In 1940 Newman wrote (with Edward Kasner) Mathematics and the Imagination in which he identified the mathematical concept of a very large but finite number, which he called "googol" and another large number called "googolplex" — this was the first time this number, and this term, were identified. In 1942 Newman wrote The Tools of War, which was an illustrated examination of warfare. In 1948 he published The control of atomic energy. In 1955 he wrote What is Science and in 1956 he published The World of Mathematics, a four volume library on the literature of mathematics from A'h-mosé the Scribe to Albert Einstein, presented with commentaries and notes (1956).

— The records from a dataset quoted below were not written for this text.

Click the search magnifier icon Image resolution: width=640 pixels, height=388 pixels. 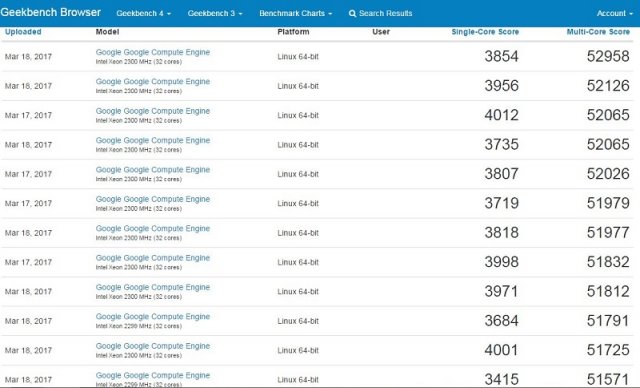(352, 13)
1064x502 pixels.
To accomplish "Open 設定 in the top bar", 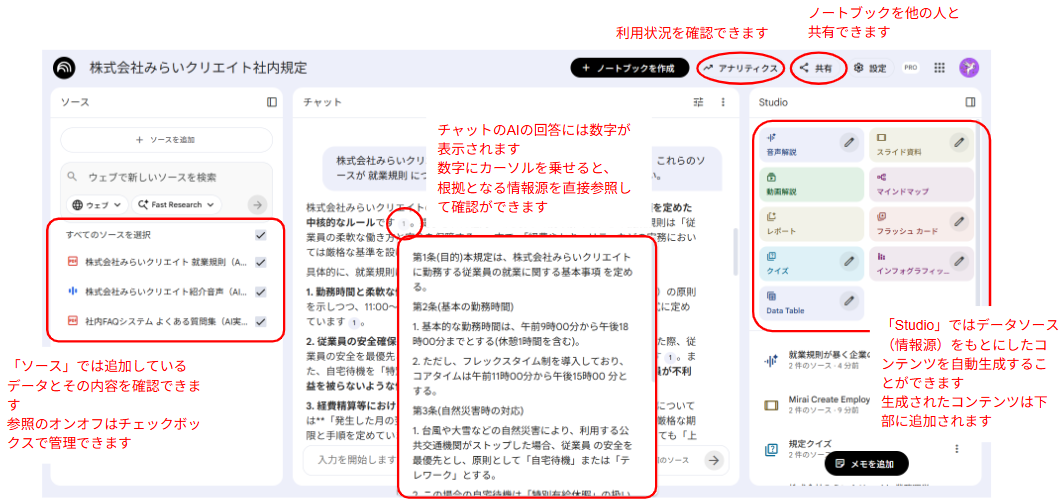I will (x=870, y=68).
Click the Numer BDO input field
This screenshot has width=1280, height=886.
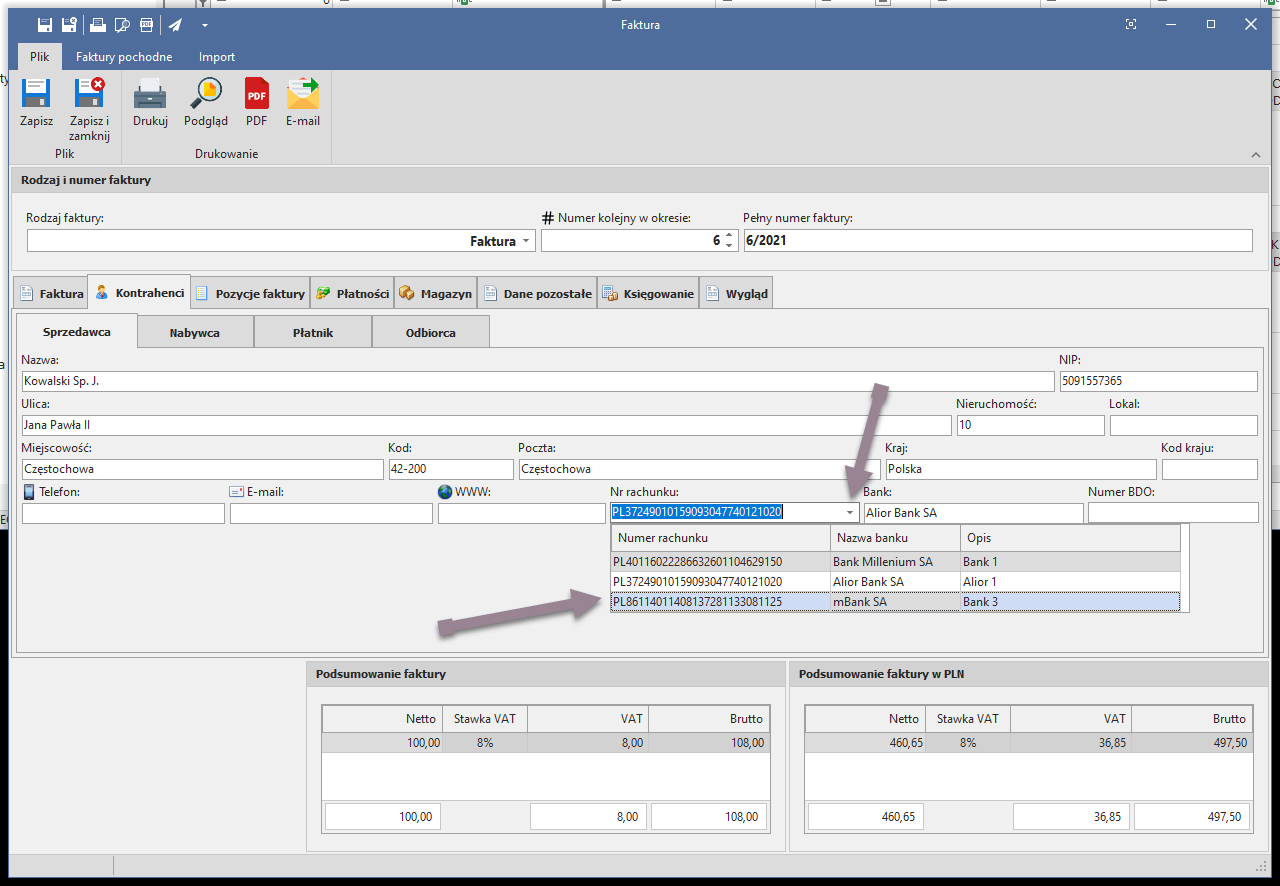(x=1172, y=513)
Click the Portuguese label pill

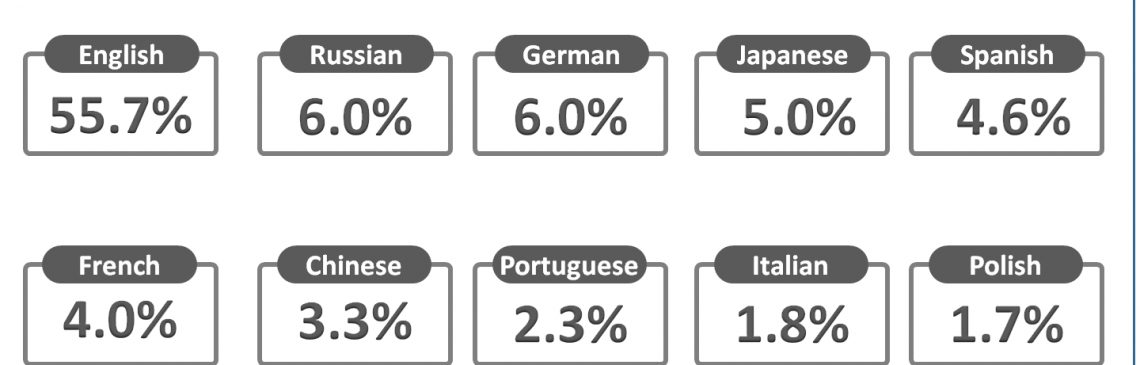[x=569, y=265]
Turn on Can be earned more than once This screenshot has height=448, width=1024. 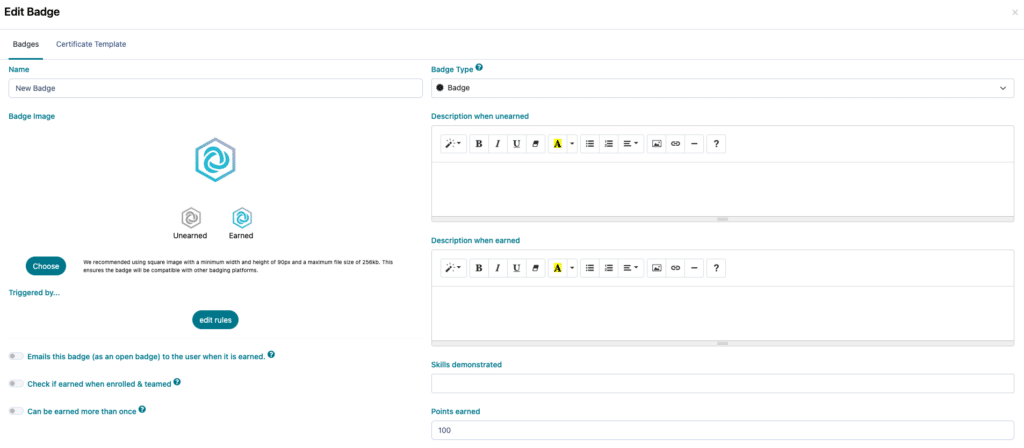tap(16, 410)
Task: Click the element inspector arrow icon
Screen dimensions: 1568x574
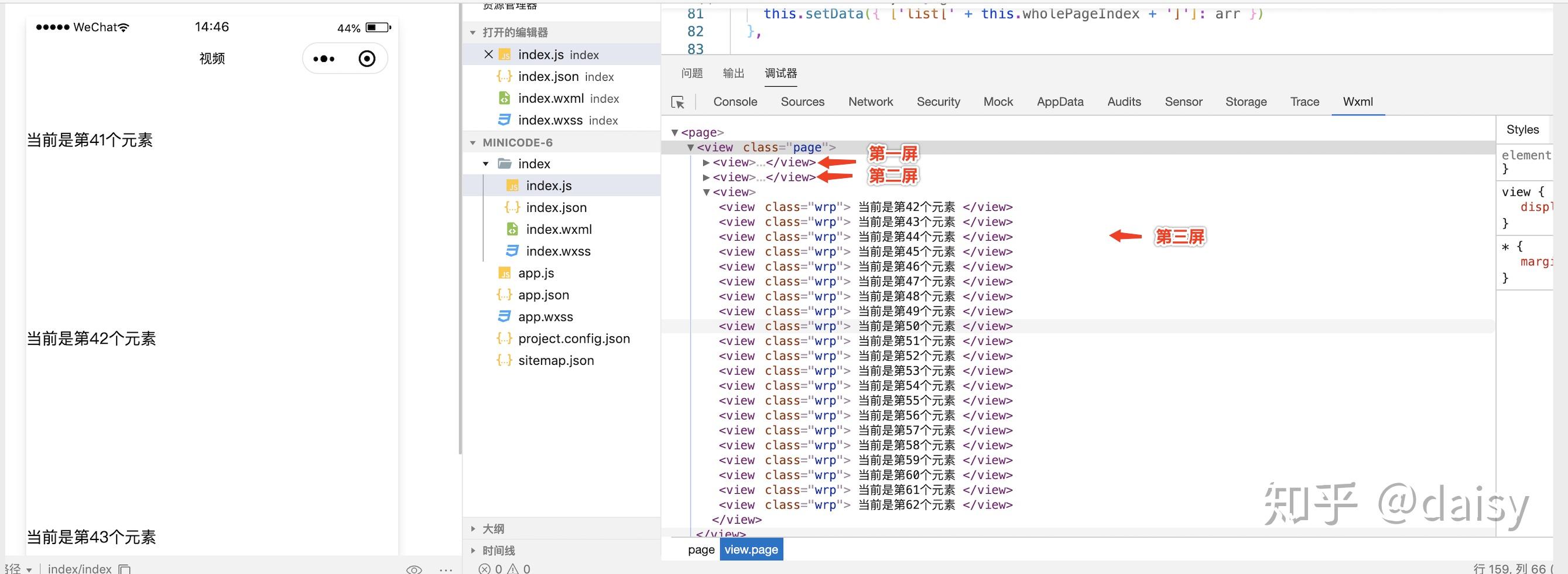Action: click(677, 102)

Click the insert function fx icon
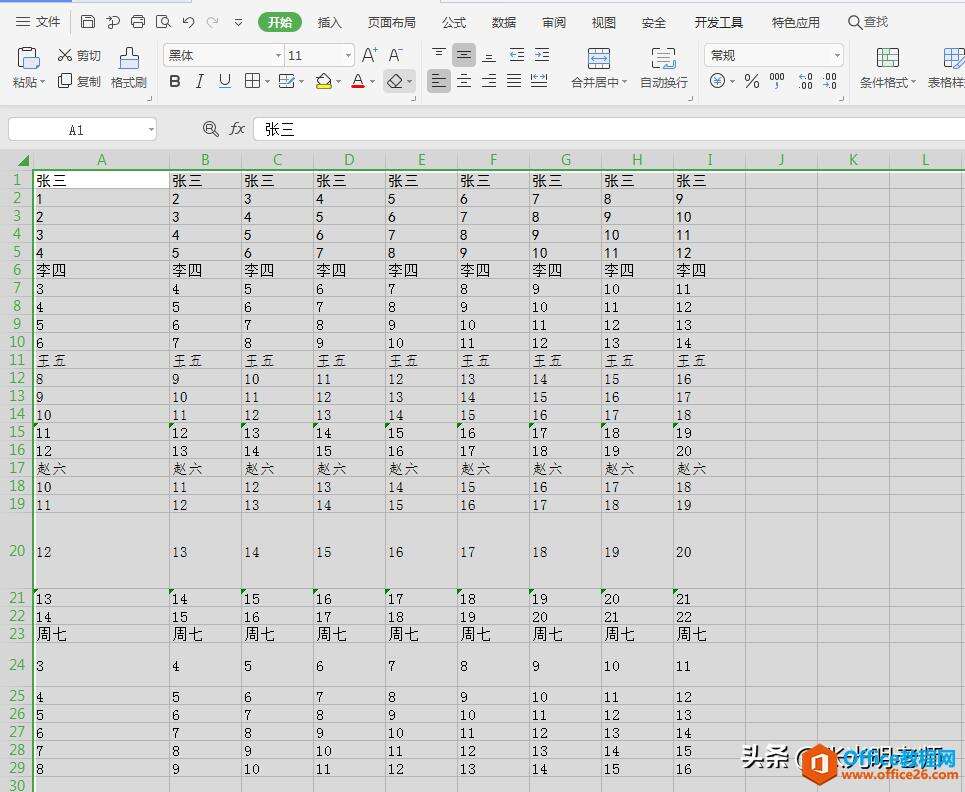tap(237, 129)
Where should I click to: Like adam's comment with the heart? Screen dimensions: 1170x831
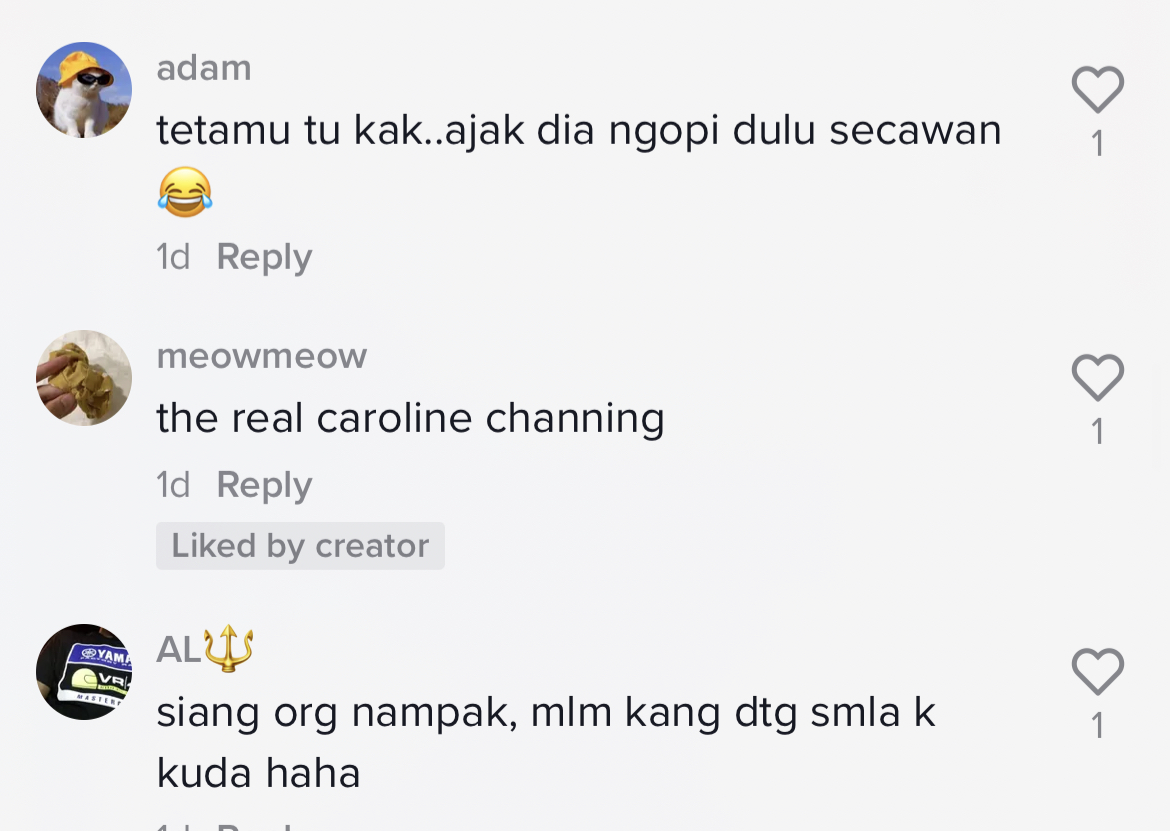point(1097,90)
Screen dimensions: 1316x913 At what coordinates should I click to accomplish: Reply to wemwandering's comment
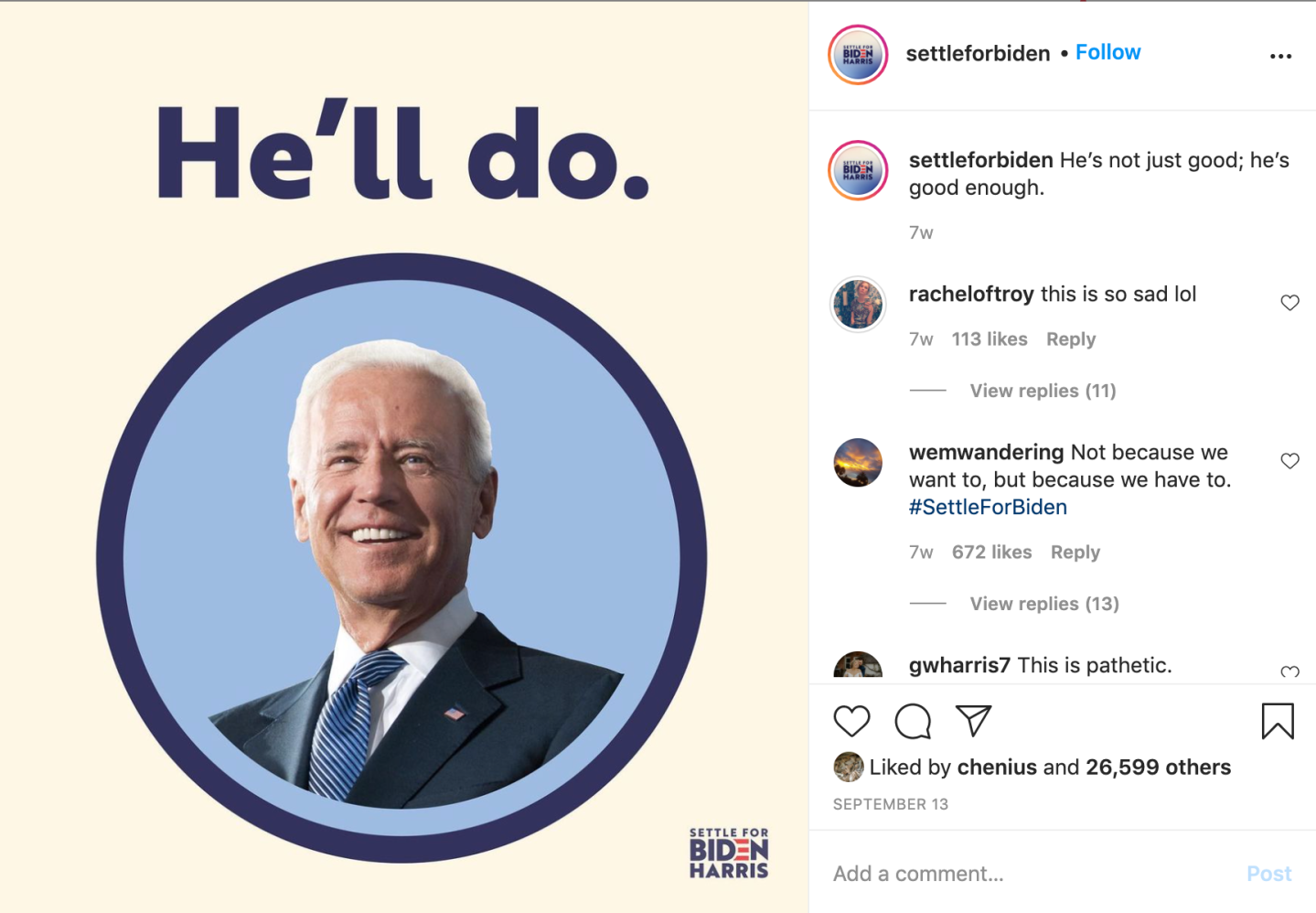tap(1075, 553)
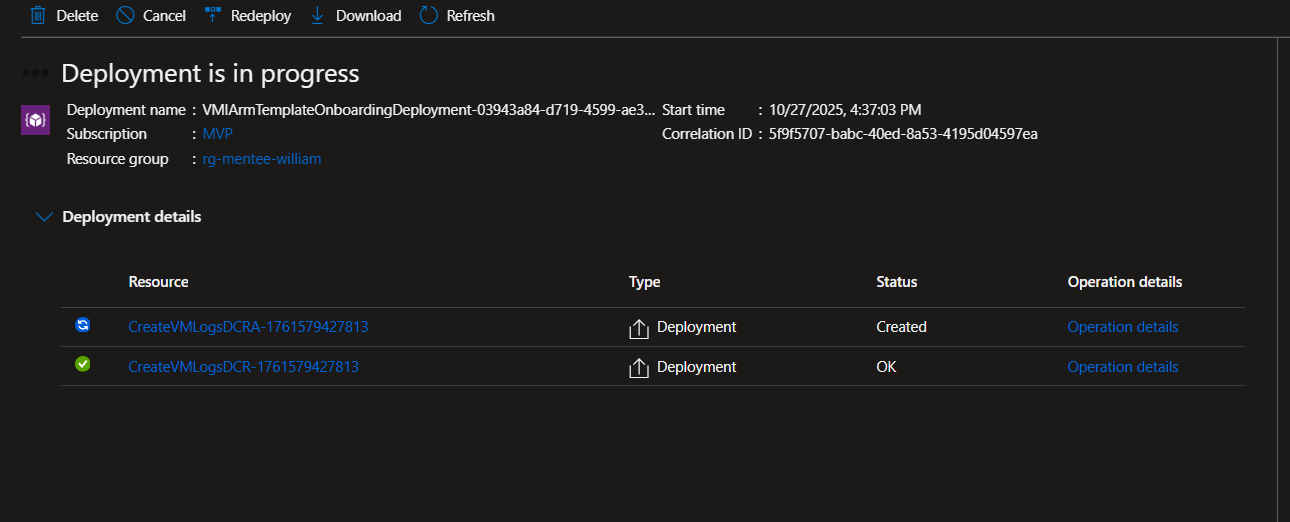Click the Refresh circular arrow icon

tap(429, 15)
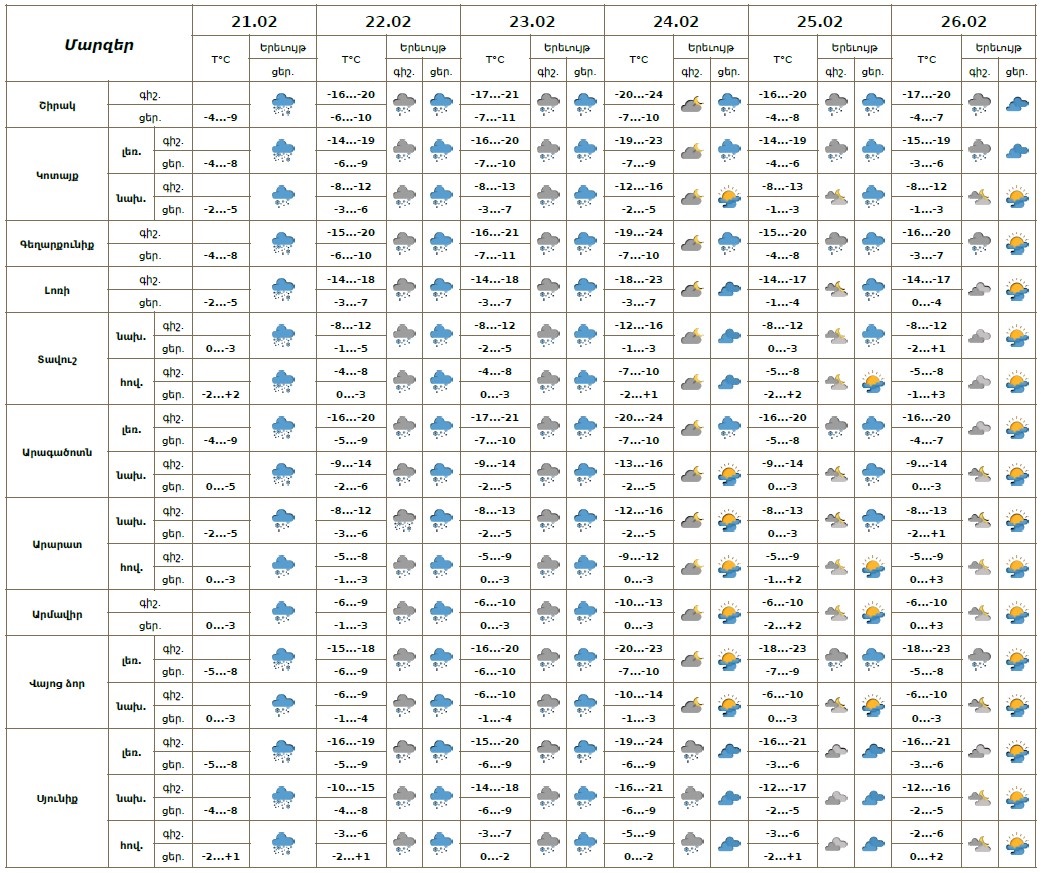Select Shirak's night weather icon for 25.02

[x=836, y=103]
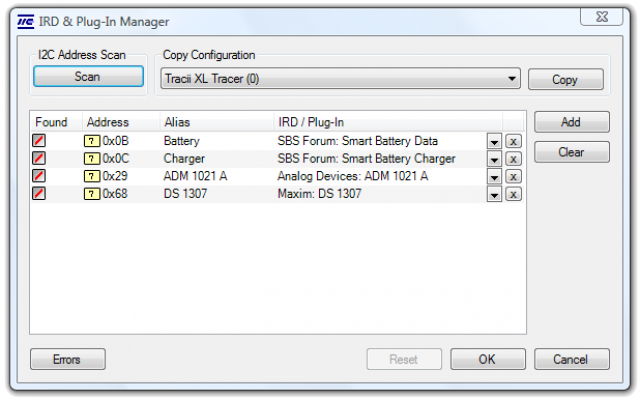
Task: Click the question mark icon beside address 0x0B
Action: (92, 141)
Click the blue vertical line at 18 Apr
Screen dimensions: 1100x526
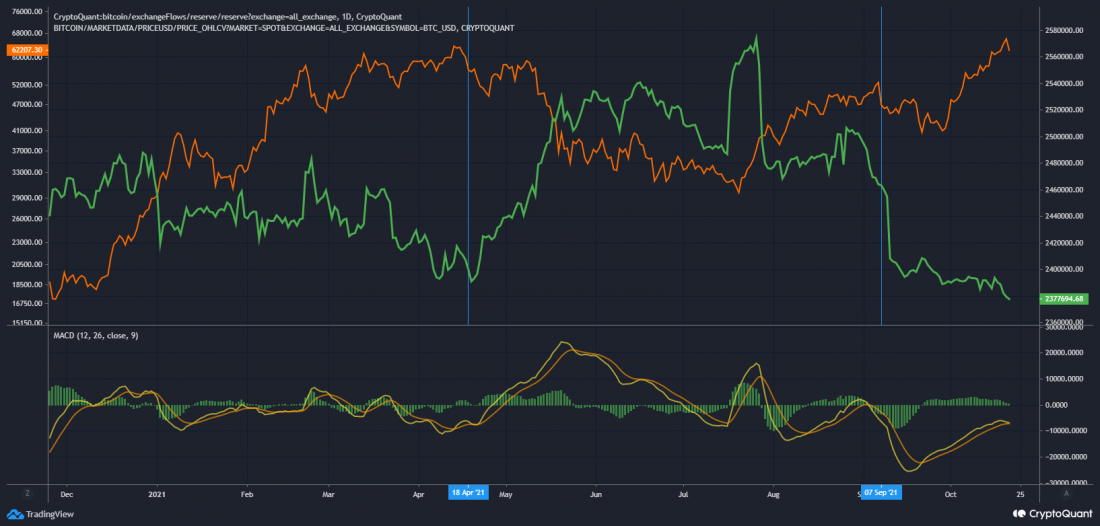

The four volume series covers many branches of mathematics and represents a 15-year effort by Newman to collect what he felt were the most important essays in the field. With essays ranging from a biography of Srinivasa Ramanujan by Newman to Bertrand Russell's Definition of Number, the series is often praised as suitable for any level of mathematical skill. The series has been reprinted several times by various publishers. Newman also wrote Gödel's Proof (1958) with Ernest Nagel, presenting the main results of Gödel's incompleteness theorem and the mathematical work and philosophies leading up to its discovery in a more accessible manner. This book inspired Douglas Hofstadter to take up the study of mathematical logic, write his famous book Gödel, Escher, Bach, and prepare a second edition of Gödel's Proof, published in 2002. In 1961 Newman wrote Science and Sensibility, in 1962 The Rule of Folly and in 1963 The Harper Encyclopedia of Science.